Continuous variables are represented as average ± standard deviation, and categorical variables are represented at mean (%) or n (%). The student’s t test was used to determine the differences in continuous variables, and the chi-square test was used to determine the differences in categorical variables. The participants were classified into four age groups: 0–3 months, 3–6 months, 6–12 months, and 12–36 months. One-way ANOVA and LSD-t tests were used to determine the association between SOS values and age, while the correlation between the incidence of normal BMD and age was evaluated using the chi-square test. Serum magnesium, iron, and lead concentrations were divided into three categories according to tertile distribution, while serum copper and zinc concentrations were divided into five categories according to quintile distribution.
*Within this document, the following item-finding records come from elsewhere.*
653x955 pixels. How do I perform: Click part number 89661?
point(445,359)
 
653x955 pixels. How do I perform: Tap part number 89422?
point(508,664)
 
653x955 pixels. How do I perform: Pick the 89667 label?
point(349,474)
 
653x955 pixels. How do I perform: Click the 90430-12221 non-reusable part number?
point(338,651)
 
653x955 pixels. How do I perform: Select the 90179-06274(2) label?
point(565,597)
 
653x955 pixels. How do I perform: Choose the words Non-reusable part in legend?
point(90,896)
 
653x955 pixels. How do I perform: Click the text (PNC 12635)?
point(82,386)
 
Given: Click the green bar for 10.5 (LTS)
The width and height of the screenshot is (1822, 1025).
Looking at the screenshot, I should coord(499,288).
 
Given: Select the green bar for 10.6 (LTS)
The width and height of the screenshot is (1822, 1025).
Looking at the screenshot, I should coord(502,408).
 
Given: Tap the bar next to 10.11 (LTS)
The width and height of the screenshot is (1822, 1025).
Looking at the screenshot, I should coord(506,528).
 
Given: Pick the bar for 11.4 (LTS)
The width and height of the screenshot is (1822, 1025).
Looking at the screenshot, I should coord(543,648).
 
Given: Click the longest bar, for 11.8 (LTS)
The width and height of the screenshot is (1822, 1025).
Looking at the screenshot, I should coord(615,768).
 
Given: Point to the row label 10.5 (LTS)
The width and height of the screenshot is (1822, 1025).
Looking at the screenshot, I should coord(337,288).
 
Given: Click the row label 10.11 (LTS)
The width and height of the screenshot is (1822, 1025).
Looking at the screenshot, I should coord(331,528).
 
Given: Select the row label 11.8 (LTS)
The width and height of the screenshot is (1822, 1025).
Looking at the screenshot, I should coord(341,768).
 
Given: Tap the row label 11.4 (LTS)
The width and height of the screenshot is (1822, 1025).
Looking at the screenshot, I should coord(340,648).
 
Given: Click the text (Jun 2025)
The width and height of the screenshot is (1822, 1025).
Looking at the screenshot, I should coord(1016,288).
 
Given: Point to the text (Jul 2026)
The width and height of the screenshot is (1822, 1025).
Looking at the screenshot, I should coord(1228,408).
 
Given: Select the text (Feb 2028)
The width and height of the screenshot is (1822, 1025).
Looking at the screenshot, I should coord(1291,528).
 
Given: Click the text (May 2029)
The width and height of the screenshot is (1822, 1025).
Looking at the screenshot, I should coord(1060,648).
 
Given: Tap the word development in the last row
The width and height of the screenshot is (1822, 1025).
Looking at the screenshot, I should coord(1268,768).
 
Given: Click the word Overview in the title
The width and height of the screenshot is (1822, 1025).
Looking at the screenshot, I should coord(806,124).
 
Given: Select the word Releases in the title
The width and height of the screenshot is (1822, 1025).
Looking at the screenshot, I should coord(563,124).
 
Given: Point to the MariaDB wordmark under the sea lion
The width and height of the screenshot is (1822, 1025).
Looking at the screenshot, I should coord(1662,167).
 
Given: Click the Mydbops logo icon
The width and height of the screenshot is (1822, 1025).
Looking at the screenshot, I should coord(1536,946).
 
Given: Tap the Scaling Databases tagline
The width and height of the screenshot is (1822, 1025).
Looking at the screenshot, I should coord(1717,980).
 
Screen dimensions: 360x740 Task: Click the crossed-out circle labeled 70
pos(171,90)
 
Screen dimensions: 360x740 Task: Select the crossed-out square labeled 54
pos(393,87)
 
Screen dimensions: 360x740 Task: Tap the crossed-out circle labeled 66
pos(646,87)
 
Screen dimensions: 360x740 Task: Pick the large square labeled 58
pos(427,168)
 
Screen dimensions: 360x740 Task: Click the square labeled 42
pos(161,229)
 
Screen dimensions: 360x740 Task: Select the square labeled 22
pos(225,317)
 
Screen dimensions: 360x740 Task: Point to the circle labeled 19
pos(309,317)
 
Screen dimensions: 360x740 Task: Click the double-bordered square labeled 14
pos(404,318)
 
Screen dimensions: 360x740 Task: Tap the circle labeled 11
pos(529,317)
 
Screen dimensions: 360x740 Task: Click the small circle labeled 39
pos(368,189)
The odds ratios (ORs) and 95% confidence intervals (CIs) for the association between each concentration of the trace elements and the incidence of normal BMD were calculated for each tertile or quintile, and the lowest tertile or quintile was used as the reference category for each trace element. Multivariable logistic regression was used to evaluate the association between each trace element and the incidence of normal BMD. The variables included age (continuous data), gender (male, female), body length (continuous data), weight (continuous data), and head circumference (continuous data). Height-for-age Z scores and Weight-for-age Z scores were calculated by using the “WHO Child Growth Standards” analysis programs in Epi Info 2002 Software and other analyses were performed using SPSS v25.0 (IBM Corp. Released 2017. IBM SPSS Statistics for Macintosh, Version 25.0. Armonk, NY: IBM Corp.). A P value < 0.05 was considered statistically significant.